Me (looking at Partner disapprovingly): X doesn't want this cushion. It might grow on me.
We both look at it doubtfully.
Me: It might.
I feel like Sylvia Plath with her tulips. I'm thinking about colour combinations and how one might achieve something tasteful within the confines of the colours available in Stylecraft Special DK. Perhaps taste is underrated, though? I do think, for me, it is colour combination that makes or mars a project. When I look at finished pictures of throws and quilts, there are some colour combinations that I just can't get behind and that make things look pedestrian and old-fashioned (in a bad way). Of course, the people who make things in the colour schemes I don't like would probably feel equally strongly about the colour schemes I do like, because colour is such a subjective thing, linked to memory and emotion and all those things, just like scent is.
But Partner and I are (briefly) united on our interpretation of the semiotics of this cushion. Slightly bright. Perhaps time for me to move on from my 'lots of nice bright colours together' default colourway, although I'm not entirely sure how...
3 comments:
To not like bright colours is to not like flowers. So I love them. (I have wonderful orange and pink and purple tulips to look at right now. What a great cushion, they would make.) Disagree with you on this one.
I love your cushion and I love style craft. Fondant and shrimp = great colours especially, (but not in artificial light). I just think in the UK we are programmed to like dull colours; we look at all the vibrancy and colours in nature and ignore them. Instead we look down at our feet as we shuffle along, and translate that into the mud and sludge colours, we seem to care so much for. Those are the colours we wear and put in our houses. Maybe a bit of grey blue sky too. Yet we bemoan the lack of sunshine! If someone made a bright sunshiny yellow or orange cushion though and gave it as a present, it would probably end up stuffed in a cupboard where unwanted gifts live, yet we say we love the sun. Weird to me that is.

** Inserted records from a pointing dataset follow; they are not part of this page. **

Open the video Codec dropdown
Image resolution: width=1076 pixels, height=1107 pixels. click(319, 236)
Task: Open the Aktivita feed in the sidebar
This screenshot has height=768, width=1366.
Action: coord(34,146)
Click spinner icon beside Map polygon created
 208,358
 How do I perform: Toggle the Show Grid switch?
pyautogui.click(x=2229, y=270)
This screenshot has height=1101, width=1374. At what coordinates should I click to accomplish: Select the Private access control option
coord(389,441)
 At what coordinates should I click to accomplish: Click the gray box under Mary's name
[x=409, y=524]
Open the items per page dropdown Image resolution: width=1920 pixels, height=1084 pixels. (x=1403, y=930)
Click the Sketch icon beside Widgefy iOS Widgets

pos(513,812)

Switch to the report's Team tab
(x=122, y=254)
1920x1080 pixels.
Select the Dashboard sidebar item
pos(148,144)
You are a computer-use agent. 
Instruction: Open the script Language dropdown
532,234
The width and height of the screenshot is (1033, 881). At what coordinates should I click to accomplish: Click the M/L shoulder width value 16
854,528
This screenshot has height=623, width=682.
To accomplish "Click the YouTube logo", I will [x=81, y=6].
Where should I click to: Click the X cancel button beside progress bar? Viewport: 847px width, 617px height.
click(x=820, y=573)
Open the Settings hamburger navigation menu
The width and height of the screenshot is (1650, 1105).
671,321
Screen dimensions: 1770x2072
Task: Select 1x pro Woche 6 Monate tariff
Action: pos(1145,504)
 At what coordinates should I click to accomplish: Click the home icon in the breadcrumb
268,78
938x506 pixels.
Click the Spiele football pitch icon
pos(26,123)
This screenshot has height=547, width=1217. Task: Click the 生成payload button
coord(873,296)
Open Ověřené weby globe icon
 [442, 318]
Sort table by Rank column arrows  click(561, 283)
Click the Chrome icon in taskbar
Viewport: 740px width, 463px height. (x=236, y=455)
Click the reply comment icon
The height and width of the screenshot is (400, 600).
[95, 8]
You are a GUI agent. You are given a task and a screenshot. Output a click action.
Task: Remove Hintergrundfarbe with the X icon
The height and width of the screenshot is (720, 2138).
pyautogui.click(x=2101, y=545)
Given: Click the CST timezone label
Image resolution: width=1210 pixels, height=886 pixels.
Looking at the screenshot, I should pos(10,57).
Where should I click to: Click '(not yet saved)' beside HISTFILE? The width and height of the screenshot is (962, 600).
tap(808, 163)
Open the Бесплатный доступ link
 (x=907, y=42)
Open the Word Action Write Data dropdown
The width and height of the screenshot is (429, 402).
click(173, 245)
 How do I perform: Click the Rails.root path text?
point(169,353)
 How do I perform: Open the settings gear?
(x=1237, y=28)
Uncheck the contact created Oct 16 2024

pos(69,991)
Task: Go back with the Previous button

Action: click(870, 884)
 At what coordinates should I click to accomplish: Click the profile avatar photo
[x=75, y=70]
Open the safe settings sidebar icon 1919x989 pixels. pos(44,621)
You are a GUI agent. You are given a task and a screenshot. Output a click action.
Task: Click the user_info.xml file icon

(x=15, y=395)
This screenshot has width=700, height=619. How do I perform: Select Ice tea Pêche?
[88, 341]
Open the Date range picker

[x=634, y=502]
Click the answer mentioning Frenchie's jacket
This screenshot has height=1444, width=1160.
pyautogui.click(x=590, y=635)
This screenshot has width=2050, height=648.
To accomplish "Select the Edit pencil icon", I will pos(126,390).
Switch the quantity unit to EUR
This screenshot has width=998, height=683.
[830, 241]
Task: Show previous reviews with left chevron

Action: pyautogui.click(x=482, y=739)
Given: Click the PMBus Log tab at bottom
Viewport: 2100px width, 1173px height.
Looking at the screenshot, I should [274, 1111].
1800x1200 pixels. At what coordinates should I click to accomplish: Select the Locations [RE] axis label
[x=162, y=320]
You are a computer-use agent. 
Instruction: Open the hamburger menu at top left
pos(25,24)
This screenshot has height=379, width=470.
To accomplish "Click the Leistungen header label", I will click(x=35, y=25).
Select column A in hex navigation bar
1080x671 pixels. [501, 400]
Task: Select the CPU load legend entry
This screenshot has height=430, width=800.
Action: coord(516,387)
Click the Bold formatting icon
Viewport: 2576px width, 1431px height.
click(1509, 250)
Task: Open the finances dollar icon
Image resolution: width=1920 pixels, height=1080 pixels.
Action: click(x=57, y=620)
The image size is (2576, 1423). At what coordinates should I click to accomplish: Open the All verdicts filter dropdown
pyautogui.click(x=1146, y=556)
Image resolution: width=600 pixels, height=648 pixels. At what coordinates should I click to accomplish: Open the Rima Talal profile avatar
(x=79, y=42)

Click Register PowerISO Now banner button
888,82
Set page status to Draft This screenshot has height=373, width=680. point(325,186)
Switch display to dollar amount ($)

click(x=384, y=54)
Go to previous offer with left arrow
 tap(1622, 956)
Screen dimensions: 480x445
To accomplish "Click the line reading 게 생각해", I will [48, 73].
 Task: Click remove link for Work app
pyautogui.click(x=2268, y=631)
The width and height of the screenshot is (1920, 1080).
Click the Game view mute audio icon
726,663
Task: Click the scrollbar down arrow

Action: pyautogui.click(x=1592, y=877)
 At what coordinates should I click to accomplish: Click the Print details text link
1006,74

We even see loo roll that isn't white as in poor taste. I hate white loo roll. Only white lights on a Christmas tree are seen to be good taste. How sad is that? And tinsel, also not allowed by the taste police. It's lovely stuff tinsel, so pretty and sparkly and shiny. I enjoy being without any taste at all.
We are a sad nation. Other nations look at nature and derive from it art that is sunshiny and bright and vibrant. Red and orange and pink and purple and yellow. In return we offer the world beige. Colour seems to shock us. You would think we would want to cheer ourselves up a bit in this dull old weather, but no we prefer to fit in. So we all wear grey and beige and have magnolia houses.
There is nothing better about the original cushion than yours. All those colours go together. They just do and there is nothing you can do to make them not (I’ve tried). Just plonk them all together and they work just fine. Even when it looks a bit odd, you throw another colour in the mix and it brings it back again. I think it's about learnt ways of seeing, rather than what we are actually looking at. We have been programmed to not offend but my eyes hurt from looking at all that neutral blandness. (Otherwise we would naturally all hate those flowers but we don't.) We are timid with colour and think it means people are looking at us. Well, so what if they are?
I think you should keep your cushion and create a happy corner, with sunflowers and paper windmills.
Wow. That is really bright.
I like it. What I don't like are things that have to be matchy matchy. 'Oh I made this cushion to complement the decor of my house'. Who cares? I chose these colours because I like them. eff off
I don't think i need to get so emptional on this issue, sorry.